(MATERIAL SHOWN Opens)

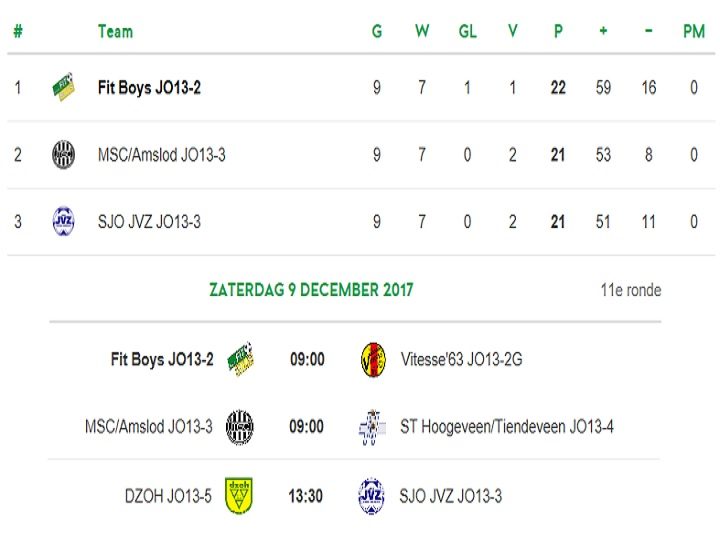Open SJO JVZ JO13-3 team in standings
Viewport: 720px width, 540px height.
click(149, 222)
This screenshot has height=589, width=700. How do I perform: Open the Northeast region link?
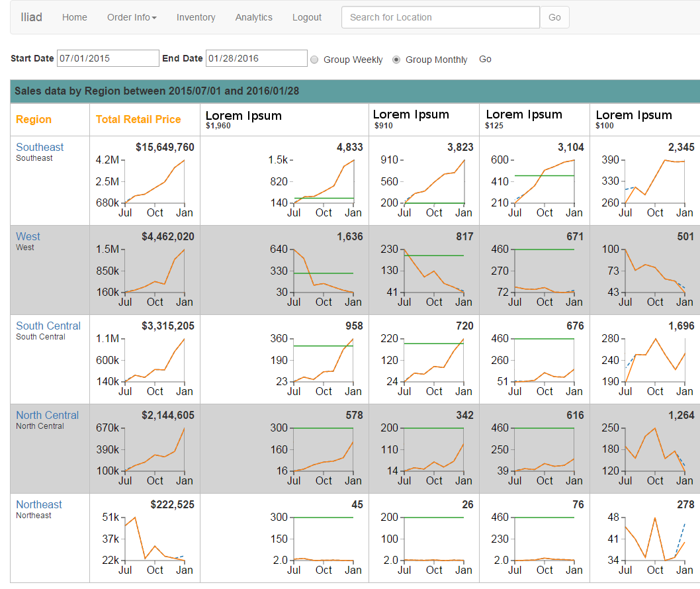tap(39, 504)
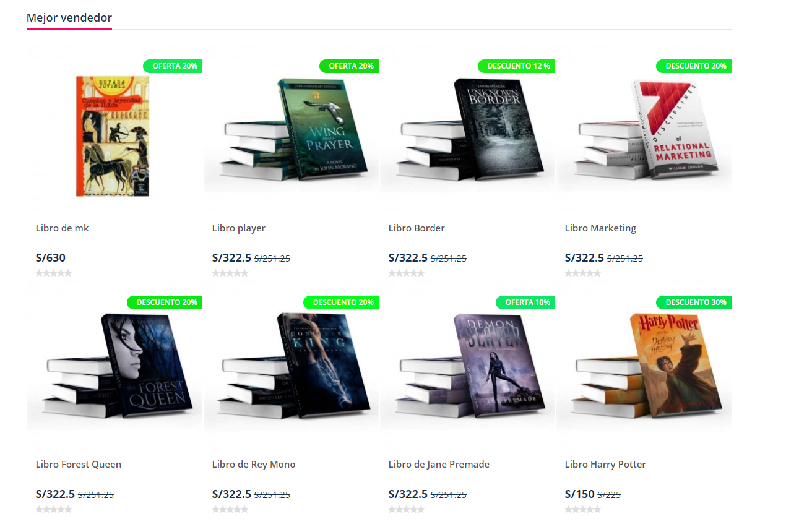Select the Mejor vendedor tab heading
This screenshot has width=786, height=532.
coord(69,17)
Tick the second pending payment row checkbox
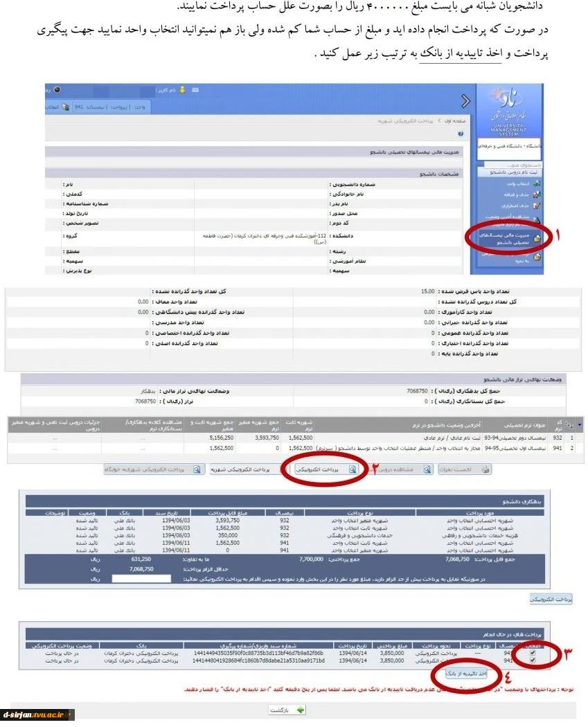 pyautogui.click(x=533, y=661)
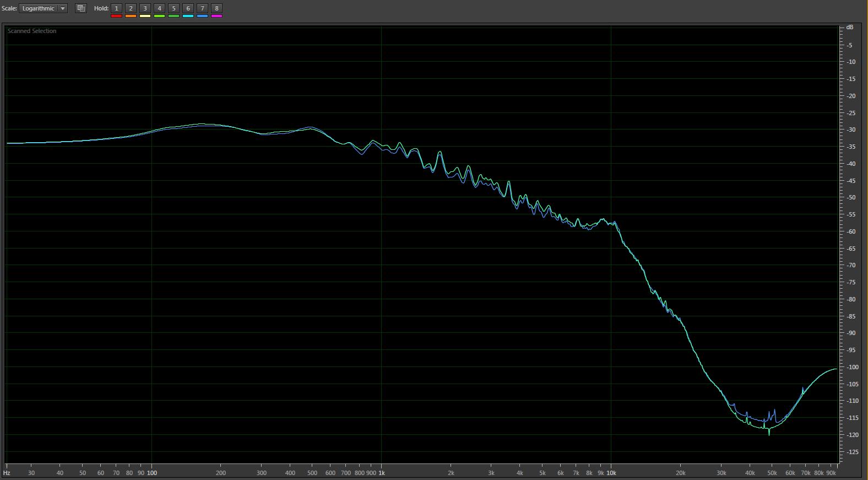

(MATERIAL SHOWN Closes)

When you find the line that contains "This screenshot has height=589, width=700.", retype it and every line after it through the end of the data above, exactly, with no pictures.

This screenshot has height=589, width=700. How do I perform: Open the Northeast region link?
tap(39, 504)
Select the Mejor vendedor tab heading
This screenshot has width=786, height=532.
coord(69,17)
Tick the second pending payment row checkbox
 pyautogui.click(x=533, y=661)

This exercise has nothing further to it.